=== Begin Enclosure ===

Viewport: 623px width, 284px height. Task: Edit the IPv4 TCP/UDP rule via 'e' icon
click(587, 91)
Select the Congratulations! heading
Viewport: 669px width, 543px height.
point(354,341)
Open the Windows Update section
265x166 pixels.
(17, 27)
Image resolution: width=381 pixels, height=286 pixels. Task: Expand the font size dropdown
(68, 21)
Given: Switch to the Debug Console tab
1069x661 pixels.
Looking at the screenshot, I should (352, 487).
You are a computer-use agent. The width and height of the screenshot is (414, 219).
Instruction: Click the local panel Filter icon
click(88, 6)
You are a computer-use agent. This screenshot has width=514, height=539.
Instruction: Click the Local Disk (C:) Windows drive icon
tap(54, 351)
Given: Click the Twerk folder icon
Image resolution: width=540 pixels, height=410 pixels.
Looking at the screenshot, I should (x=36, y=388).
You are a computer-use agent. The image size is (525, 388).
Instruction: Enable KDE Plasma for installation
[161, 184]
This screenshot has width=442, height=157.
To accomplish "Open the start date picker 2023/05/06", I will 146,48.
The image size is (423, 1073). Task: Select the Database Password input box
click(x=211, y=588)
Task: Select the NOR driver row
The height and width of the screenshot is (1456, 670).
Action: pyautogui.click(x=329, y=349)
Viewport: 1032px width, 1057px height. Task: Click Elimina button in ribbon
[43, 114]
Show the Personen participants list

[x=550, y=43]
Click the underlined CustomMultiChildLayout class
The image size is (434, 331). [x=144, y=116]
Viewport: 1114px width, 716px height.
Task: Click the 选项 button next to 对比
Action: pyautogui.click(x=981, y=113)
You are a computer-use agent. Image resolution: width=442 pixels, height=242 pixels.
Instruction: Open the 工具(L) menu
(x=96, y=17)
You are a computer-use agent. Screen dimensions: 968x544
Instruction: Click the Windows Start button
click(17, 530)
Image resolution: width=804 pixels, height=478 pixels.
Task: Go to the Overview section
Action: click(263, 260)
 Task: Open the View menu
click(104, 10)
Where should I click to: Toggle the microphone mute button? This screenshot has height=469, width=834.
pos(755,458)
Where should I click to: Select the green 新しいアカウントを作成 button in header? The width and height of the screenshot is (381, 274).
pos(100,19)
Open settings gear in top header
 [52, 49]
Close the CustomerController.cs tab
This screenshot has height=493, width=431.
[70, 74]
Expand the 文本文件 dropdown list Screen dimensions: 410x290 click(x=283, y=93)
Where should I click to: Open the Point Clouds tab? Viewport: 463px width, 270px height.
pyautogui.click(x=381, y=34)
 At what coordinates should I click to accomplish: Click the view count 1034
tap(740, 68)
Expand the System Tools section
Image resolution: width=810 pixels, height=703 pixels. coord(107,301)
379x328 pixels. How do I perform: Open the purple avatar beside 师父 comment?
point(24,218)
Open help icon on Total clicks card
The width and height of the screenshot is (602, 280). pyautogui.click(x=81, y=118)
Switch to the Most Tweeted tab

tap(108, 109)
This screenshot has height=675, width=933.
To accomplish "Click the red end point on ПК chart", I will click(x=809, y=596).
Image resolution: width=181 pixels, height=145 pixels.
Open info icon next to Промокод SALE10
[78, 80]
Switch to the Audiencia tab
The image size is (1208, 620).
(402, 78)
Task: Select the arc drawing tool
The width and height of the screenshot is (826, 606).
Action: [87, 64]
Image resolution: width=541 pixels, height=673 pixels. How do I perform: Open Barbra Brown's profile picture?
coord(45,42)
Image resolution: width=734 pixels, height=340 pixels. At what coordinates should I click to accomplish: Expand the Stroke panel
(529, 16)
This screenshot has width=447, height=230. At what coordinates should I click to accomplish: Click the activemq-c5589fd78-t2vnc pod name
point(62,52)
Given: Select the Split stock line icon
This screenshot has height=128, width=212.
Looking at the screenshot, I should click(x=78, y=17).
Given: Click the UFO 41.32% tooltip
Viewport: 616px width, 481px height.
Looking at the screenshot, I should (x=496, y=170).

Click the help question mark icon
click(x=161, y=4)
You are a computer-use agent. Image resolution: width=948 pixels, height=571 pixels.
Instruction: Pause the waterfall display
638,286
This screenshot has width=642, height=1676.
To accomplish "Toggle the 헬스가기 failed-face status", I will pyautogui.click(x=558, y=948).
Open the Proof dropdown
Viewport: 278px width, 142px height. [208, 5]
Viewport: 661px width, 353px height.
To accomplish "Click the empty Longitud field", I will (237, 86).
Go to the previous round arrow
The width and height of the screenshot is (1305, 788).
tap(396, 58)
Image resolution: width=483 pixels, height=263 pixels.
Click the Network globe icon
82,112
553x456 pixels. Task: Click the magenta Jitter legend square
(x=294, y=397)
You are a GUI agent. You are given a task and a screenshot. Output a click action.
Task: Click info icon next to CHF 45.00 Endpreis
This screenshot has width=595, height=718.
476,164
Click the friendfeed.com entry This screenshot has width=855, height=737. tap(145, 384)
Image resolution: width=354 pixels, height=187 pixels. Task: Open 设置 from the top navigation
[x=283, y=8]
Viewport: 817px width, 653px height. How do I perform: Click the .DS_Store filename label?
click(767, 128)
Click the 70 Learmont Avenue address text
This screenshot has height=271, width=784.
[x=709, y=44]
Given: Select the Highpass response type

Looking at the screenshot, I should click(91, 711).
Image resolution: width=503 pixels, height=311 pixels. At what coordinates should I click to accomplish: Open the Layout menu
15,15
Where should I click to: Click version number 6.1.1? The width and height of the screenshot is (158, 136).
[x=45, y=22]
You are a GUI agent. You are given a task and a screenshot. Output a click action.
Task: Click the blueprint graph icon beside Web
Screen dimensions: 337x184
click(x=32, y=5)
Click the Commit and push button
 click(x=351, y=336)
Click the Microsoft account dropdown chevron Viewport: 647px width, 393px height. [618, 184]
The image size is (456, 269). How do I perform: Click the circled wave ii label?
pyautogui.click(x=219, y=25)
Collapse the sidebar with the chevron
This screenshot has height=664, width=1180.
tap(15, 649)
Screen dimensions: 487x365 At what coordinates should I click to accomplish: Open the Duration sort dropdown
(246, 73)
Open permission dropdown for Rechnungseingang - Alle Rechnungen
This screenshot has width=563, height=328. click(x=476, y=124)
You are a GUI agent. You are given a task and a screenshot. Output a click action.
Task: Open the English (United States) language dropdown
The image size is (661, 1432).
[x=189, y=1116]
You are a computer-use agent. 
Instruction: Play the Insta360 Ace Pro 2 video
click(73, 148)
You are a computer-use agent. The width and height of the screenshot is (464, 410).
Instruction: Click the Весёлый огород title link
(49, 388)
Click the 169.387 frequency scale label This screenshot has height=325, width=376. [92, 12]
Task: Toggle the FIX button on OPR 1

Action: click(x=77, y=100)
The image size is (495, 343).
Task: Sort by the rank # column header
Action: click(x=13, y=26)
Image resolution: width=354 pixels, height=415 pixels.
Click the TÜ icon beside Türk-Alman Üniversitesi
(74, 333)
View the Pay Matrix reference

=== End Enclosure ===

• WORK TO BE COMPLETED: Reproducing the whole listing above is not the task. Copy exactly only the lines from the one with "Viewport: 1032px width, 1057px" to the one with "You are a computer-use agent. Image resolution: width=442", both kept.

• ANSWER TO THE PROBLEM:
Viewport: 1032px width, 1057px height. Task: Click Elimina button in ribbon
[43, 114]
Show the Personen participants list

[x=550, y=43]
Click the underlined CustomMultiChildLayout class
The image size is (434, 331). [x=144, y=116]
Viewport: 1114px width, 716px height.
Task: Click the 选项 button next to 对比
Action: pyautogui.click(x=981, y=113)
You are a computer-use agent. Image resolution: width=442 pixels, height=242 pixels.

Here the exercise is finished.